(Items listed in a dataset)
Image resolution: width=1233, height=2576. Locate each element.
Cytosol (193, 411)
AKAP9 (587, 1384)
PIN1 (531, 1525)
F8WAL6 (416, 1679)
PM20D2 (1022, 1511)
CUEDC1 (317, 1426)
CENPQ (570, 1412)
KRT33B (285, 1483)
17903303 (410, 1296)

## EXERCISE OBJECTIVE
So that nothing is lost, transcribe each entry exactly as written.

## TASK OUTPUT
Image resolution: width=1233, height=2576. Locate each element.
Cytosol (193, 411)
AKAP9 (587, 1384)
PIN1 (531, 1525)
F8WAL6 (416, 1679)
PM20D2 (1022, 1511)
CUEDC1 (317, 1426)
CENPQ (570, 1412)
KRT33B (285, 1483)
17903303 (410, 1296)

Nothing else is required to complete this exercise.